With a good amount of frequency as well that will not be too much. Thanks Raynor!
Usually for football programs, you will work out each muscle group 2x per week, over a 4 or 5 day cycle. Depending on the school program, it can vary.
With that in mind, here is a sample:
Do each in 5x5 format, but on the 5th set, reduce to 3 reps of the heaviest possible weight. So basically 5x5x5x5x3.

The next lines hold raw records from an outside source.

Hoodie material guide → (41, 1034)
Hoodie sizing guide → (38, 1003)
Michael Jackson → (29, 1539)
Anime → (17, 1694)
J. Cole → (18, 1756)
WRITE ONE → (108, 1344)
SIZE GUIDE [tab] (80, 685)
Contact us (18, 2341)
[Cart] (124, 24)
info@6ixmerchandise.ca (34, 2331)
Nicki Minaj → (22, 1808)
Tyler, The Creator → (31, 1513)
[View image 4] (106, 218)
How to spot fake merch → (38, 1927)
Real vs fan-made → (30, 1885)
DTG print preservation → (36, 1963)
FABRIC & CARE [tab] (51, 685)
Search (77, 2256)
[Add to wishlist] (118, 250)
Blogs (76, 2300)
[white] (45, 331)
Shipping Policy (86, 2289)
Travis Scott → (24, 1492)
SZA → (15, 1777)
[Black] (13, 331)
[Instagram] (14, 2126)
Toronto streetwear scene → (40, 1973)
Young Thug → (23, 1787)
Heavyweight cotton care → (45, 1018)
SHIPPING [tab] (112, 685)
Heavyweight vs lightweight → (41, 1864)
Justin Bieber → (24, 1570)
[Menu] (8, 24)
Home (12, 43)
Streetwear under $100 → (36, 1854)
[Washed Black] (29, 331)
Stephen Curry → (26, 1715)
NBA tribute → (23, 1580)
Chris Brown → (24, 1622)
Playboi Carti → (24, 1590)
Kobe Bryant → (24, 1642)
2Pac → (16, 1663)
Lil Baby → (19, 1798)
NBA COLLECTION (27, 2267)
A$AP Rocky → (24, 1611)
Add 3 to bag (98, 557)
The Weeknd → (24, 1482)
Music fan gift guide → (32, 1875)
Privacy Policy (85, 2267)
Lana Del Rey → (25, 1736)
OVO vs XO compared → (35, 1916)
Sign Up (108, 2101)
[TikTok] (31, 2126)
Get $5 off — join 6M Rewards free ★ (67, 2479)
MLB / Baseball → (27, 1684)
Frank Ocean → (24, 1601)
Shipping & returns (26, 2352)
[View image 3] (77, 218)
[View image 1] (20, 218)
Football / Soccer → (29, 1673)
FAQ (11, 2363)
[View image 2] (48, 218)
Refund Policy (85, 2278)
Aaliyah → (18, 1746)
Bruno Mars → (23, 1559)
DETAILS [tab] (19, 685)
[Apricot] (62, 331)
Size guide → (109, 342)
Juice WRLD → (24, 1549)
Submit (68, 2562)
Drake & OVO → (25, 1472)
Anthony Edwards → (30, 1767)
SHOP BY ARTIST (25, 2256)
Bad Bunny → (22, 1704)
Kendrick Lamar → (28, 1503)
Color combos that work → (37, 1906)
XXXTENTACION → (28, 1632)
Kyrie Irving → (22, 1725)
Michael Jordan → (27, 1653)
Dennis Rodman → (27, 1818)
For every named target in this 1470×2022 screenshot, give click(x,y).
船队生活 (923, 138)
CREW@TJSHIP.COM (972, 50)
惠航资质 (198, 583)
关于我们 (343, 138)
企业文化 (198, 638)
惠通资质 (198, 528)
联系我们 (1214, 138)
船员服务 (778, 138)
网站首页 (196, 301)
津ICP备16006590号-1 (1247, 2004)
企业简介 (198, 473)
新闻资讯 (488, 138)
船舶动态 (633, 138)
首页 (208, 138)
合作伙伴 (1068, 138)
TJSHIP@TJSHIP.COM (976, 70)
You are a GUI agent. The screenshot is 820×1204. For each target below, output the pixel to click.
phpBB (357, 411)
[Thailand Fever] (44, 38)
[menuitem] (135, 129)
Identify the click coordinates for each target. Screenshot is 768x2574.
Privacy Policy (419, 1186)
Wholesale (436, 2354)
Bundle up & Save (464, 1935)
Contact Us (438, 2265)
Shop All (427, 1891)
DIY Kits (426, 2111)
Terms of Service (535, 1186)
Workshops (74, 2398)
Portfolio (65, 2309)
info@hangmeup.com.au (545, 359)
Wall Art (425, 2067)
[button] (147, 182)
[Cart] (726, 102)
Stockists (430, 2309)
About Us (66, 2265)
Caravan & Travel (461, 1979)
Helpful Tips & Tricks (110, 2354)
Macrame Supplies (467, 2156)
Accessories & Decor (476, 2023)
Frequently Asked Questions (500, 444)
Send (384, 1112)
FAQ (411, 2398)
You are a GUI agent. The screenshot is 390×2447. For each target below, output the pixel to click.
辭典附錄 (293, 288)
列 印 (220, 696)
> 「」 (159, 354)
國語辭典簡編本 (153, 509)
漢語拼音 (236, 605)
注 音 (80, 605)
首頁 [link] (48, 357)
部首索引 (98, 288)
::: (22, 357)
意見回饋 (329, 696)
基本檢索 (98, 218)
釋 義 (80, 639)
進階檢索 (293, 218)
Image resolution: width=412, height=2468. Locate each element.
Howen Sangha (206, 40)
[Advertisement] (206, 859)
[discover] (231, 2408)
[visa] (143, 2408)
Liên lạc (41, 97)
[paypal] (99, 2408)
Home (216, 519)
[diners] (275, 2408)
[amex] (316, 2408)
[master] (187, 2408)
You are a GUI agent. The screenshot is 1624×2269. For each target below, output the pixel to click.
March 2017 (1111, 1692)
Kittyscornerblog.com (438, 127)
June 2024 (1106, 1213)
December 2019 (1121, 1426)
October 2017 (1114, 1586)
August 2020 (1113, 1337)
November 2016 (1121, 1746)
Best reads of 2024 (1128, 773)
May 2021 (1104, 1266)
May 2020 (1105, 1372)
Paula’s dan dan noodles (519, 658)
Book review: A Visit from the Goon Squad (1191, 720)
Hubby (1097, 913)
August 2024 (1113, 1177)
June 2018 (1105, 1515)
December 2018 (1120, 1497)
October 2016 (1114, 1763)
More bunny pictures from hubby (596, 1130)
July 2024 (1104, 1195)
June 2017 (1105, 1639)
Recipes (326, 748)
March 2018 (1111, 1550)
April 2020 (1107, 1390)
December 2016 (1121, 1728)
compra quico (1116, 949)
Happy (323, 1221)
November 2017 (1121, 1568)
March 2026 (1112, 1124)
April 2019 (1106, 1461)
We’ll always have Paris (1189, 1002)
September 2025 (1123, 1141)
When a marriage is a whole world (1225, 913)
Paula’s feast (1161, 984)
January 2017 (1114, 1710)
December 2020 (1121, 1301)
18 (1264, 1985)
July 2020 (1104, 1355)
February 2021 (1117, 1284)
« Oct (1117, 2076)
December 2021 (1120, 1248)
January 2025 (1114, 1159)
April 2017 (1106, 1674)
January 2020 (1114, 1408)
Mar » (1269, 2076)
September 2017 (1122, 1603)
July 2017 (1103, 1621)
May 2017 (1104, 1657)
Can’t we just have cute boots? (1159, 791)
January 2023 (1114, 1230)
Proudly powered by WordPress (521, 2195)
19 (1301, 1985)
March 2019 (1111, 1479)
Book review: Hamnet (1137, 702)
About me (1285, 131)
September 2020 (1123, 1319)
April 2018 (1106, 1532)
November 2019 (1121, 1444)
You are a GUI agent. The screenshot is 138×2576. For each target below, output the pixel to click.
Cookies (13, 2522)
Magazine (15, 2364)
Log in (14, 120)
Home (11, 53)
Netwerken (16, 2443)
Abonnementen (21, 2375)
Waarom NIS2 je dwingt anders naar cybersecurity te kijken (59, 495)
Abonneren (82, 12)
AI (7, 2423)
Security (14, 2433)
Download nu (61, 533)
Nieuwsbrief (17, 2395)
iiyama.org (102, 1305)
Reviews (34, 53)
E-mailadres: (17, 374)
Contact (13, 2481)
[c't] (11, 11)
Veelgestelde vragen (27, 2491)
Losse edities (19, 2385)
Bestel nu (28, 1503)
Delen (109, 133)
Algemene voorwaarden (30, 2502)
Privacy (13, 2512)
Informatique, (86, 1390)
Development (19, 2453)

Mon - Bench Press, Decline Bench Press, Overhead Press, Hang Cleans, Military Press
Tues - Deadlifts, Squats, Bent Over Rows, Rack Pulls, T-Bar Rows
Weds - (Rest Day for Accessories) - Olympic Bar Curls, Skullcrushers, Wrist Curls, Calf Raises, BB Shrugs, Leg Curls. (format for accessories day is 12/12/10/8/6 reps)
Thurs - Repeat Monday
Fri - Repeat Tuesday
Sat - OFF or repeat weds (depending on sleep, calories, training progress, etc)
Sun - OFF
This is not a TRADITIONAL football workout, which is usually MUCH more basic and repetitive. I would advise you try this first, as it will greatly increase your platform, as well as physique.